▶ **Record extracts**
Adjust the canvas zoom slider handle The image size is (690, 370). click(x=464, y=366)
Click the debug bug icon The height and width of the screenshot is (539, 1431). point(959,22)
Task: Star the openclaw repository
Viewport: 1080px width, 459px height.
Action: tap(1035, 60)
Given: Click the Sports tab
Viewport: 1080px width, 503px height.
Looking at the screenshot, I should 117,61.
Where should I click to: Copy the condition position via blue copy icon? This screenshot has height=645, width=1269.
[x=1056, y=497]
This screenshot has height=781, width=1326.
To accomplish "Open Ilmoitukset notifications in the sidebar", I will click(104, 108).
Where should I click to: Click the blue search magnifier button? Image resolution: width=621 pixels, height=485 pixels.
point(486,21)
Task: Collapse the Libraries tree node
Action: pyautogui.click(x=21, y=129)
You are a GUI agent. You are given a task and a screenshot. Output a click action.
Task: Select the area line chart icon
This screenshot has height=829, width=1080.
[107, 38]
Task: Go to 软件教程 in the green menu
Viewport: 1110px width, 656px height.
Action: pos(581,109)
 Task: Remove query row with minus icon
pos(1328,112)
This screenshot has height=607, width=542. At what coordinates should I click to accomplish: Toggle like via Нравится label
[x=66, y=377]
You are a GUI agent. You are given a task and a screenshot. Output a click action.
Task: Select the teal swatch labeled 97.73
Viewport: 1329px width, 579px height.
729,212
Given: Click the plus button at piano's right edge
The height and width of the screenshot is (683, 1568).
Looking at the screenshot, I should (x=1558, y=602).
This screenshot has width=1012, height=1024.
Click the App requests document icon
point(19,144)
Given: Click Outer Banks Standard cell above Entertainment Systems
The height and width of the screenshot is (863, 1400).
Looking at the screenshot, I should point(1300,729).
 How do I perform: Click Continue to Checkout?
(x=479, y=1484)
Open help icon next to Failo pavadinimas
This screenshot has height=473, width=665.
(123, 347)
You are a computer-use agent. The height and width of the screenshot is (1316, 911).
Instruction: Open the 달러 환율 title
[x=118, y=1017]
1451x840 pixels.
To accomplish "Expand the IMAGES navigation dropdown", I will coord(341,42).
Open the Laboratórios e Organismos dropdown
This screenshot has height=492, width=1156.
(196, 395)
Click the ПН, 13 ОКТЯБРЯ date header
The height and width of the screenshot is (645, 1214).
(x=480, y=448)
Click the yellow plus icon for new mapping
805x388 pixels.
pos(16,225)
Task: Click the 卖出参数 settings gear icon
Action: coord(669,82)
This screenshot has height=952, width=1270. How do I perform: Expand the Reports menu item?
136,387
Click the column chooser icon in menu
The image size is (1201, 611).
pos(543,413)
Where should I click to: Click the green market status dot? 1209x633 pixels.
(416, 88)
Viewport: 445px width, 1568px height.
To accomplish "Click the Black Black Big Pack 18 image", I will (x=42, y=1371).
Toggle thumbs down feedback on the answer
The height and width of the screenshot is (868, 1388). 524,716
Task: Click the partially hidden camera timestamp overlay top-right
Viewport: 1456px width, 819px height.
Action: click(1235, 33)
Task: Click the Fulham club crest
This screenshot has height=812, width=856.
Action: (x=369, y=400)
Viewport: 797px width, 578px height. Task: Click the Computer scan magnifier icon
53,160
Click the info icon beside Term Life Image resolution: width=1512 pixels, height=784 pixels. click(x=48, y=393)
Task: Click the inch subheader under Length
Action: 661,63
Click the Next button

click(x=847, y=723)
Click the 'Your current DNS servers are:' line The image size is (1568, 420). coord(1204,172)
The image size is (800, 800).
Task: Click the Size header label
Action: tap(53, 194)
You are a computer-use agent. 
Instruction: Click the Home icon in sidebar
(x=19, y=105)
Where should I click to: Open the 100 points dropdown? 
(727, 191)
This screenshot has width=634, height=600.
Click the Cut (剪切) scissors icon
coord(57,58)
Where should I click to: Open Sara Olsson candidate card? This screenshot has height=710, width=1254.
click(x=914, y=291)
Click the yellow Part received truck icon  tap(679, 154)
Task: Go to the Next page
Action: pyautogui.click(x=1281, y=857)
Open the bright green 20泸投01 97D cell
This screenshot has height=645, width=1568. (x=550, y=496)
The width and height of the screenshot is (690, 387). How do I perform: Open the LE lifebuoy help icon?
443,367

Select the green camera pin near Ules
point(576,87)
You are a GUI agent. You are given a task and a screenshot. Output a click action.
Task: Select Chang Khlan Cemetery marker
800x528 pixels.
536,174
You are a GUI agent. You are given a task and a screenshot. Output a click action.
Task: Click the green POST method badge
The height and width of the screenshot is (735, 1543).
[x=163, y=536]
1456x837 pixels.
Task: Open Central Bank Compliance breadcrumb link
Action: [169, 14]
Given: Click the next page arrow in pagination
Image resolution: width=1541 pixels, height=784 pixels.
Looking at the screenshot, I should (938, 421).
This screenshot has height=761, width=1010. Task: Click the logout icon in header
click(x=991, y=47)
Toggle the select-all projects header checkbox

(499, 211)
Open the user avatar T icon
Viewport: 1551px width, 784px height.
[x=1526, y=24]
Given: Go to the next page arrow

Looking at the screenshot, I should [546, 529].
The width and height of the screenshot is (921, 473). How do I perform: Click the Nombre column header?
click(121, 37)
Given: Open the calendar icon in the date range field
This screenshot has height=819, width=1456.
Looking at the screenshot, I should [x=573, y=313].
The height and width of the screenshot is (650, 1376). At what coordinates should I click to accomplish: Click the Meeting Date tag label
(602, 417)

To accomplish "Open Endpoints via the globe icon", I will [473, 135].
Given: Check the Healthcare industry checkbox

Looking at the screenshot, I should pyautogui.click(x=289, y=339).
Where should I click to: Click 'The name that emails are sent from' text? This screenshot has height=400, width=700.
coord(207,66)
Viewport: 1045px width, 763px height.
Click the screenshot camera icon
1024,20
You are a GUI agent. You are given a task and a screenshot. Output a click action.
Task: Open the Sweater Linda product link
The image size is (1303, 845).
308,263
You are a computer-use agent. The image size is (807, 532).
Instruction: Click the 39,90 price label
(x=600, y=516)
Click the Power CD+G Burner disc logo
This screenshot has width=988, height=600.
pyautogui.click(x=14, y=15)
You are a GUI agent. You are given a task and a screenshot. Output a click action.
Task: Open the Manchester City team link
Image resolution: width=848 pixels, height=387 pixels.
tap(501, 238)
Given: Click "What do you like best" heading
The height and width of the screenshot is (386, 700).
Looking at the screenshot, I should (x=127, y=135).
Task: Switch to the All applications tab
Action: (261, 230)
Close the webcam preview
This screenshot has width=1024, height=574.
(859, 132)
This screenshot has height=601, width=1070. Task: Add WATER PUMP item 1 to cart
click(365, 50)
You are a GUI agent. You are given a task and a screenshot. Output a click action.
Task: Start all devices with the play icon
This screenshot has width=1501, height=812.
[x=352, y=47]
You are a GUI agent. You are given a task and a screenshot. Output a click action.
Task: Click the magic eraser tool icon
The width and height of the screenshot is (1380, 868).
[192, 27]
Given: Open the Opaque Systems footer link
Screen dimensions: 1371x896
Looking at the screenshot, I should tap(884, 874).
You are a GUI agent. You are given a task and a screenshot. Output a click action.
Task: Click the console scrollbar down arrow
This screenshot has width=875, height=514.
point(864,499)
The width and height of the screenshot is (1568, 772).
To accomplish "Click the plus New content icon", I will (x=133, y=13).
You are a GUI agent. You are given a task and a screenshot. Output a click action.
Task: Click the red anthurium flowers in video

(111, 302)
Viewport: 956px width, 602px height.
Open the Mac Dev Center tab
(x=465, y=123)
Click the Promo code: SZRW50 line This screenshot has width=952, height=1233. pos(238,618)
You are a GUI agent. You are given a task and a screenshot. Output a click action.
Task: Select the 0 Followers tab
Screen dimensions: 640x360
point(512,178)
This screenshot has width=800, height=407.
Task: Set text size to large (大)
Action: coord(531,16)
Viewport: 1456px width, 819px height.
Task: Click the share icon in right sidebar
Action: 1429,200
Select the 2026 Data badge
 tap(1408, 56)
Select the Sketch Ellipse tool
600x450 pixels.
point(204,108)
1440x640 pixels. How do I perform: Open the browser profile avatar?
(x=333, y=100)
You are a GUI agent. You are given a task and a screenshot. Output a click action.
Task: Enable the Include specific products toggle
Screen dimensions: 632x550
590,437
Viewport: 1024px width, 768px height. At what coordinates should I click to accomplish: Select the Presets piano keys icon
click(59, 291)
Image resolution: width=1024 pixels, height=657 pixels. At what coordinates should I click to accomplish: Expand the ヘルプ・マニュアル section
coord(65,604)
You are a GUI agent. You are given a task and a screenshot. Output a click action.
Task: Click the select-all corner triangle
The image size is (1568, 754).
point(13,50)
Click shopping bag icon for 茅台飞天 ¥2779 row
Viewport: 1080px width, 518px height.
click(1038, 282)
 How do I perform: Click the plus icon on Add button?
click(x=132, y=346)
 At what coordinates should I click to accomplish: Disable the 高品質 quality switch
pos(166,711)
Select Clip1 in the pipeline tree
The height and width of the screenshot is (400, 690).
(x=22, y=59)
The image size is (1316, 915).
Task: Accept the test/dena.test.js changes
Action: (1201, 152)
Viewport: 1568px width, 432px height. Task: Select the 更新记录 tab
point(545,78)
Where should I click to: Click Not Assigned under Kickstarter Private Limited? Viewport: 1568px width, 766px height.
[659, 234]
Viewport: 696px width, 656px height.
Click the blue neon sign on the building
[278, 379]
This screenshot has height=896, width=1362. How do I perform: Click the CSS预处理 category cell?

▶ **Task requirements**
Count how many lines of the items above contain the word "blue", treating uppercase and lowercase as different. Reply with that number alone.

▶ **Solution to this exercise**
3